SeNHX1和BADH基因提高植物耐盐性的研究

土壤的盐碱化问题已经严重影响到世界范围内许多重要作物的生产。培育耐盐作物是解决这一问题的最有效途经。利用耐盐相关基因的转化可以在不改变或很少改变植物其它性状的情况下提高植物的耐盐性，因此基因工程方法对于改良植物耐盐性及其机理的研究具有重要的意义。目前植物耐盐基因工程从调控渗透调节物质和盐离子区隔化两个方面开展了较多的研究。
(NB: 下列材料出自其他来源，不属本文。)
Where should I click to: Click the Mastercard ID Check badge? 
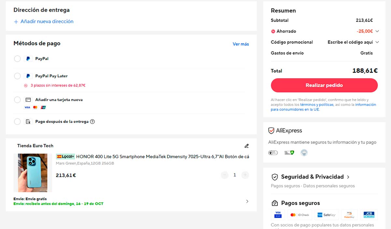[x=299, y=215]
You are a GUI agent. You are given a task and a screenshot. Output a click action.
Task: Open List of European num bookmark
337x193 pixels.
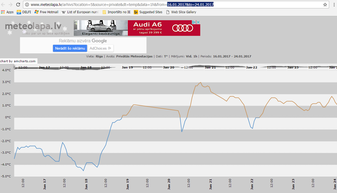[80, 12]
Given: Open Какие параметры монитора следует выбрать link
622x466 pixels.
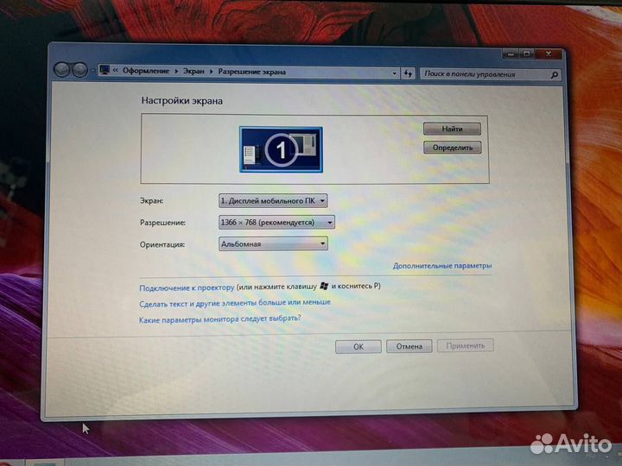Looking at the screenshot, I should click(219, 319).
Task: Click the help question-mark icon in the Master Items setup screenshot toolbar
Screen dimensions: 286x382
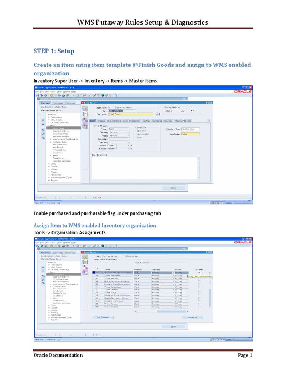Action: (x=116, y=95)
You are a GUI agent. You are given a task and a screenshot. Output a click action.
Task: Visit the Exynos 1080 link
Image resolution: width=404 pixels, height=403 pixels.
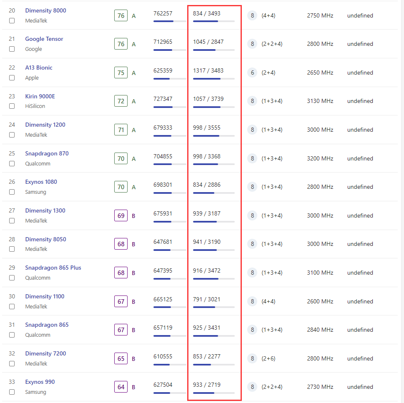pos(41,182)
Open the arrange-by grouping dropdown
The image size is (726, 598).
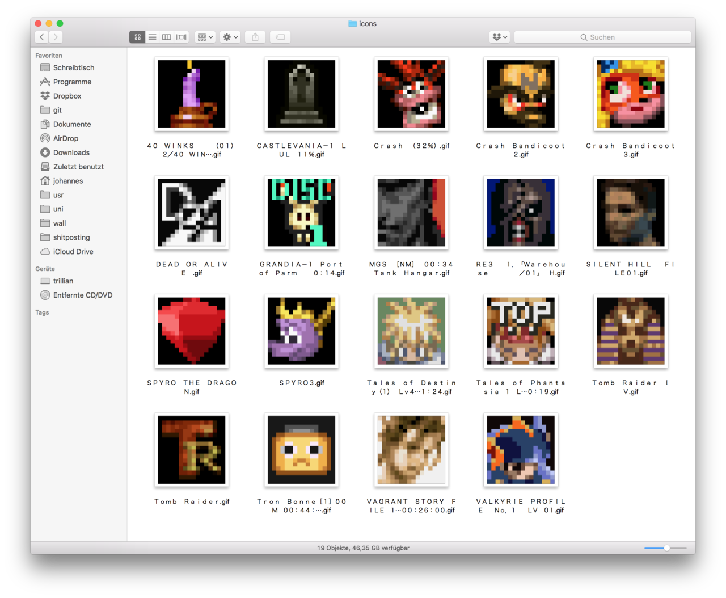tap(205, 37)

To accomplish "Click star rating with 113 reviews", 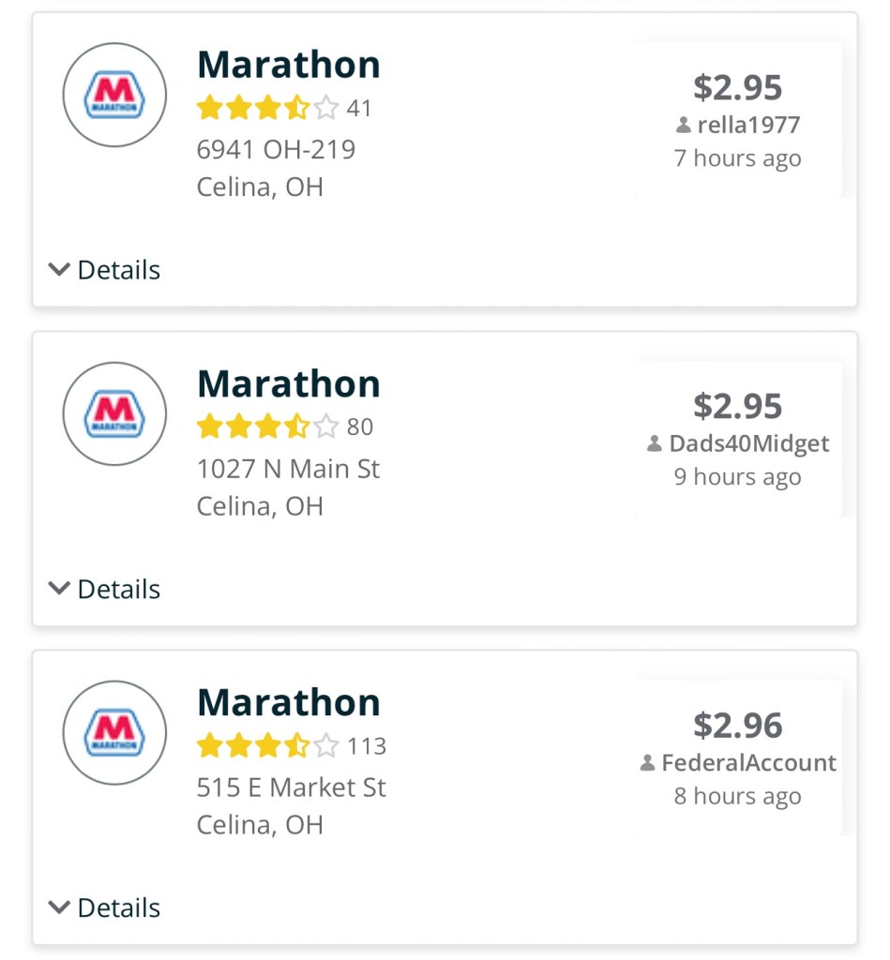I will click(x=266, y=746).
已经获得一些耐盐性提高的转基因植物。 本研究拟用耐盐性较强植物山菠菜中的甜菜碱合成关键基因BADH和盐生植物盐角草的液泡膜Na+/H+ anitiporter基因SeNHX1对模式植物烟草进行转化，以确定其各自在耐盐性方面所起的作用。同时，现有的研究表明植物的耐盐性是多基因控制的复杂性状，因此拟把SeNHX1和BADH 这两个涉及不同耐盐机理的基因构建到同一个植物表达载体上，以比较单基因转化和双基因转化在提高植物耐盐性方面的优劣。除此之外，并对已经转入BADH基因番茄的耐盐性和遗传稳定性分析进行了研究。 转BADH基因番茄已经稳定遗传到T4世代。通过对5个转BADH基因番茄株系在T0世代、T3世代和T4世代的分析，表明除了株系T4-3由T0世代的3个拷贝变为1个拷贝外，其余各株系拷贝数均没有发生变化。外源基因编码的酶活性和最终催化产物甜菜碱在盐分胁迫下都能较容易的检测到，说明外源基因在番茄基因组中的遗传是稳定的，没有发生丢失。在连续2个世代的耐盐性鉴定中，各转基因株系的耐盐性较为一致，均比野生型有了较大的提高。其中株系T4-5连续2年表现出了较低的减产率，株系T4-8也在连续的2年中表现出了最高的单株产量。盐分胁迫下转BADH基因各个株系比野生型有较高的K+和Ca2+含量，较低的Na+含量，转基因株系较野生型有较低的脐腐病果率。 通过SeNHX1、BADH单独转化以及构建双价载体共转化的方法获得了3种类型的转基因烟草。Southern和Northern 检测结果表明，外源基因已经整合到烟草基因组中，并得到了正确的表达。转BADH基因烟草在盐分胁迫下能检测到明显的BADH酶活性和甜菜碱含量。转基因烟草T0代对盐分胁迫、氧化胁迫的抗性均较野生型对照有较大的提高。转基因株系在200 mM NaCl胁迫下较野生型有较高的光合速度。百草枯处理过的野生型叶盘比转基因株系积累了更多的丙二醛，表明野生型受到了更大的氧化胁迫。 已经获得3种转不同基因烟草的T1代，且T1代具有较强的耐渗透胁迫能力。转基因烟草的T0种子均能在含100 mg/L 卡钠霉素培养基上发芽和正常生长，其中部分种子能够在含200 mM NaCl 培养基上发芽并能较好的生长，而野生型根本不能发芽。从200 mM甘露醇胁迫1周后，又转移到营养液中的生长1周的情况来看，转基因烟草能较快的恢复正常的生长，有新的叶子和根长出，而野生型却不能，同时转基因株系比野生型具有更大的单株鲜重。 转BADH基因番茄在遗传上是稳定的，并且其耐盐性有了较大的提高。双基因转化烟草的抗盐性要好于单基因转化，但SeNHX1基因转化要好于BADH基因转化。说明SeNHX1基因在提高植物耐盐性方面要比BADH基因有更强的功能，同时，也表明多基因转化在植物的耐盐改良方面可能是一个更为有效的方法。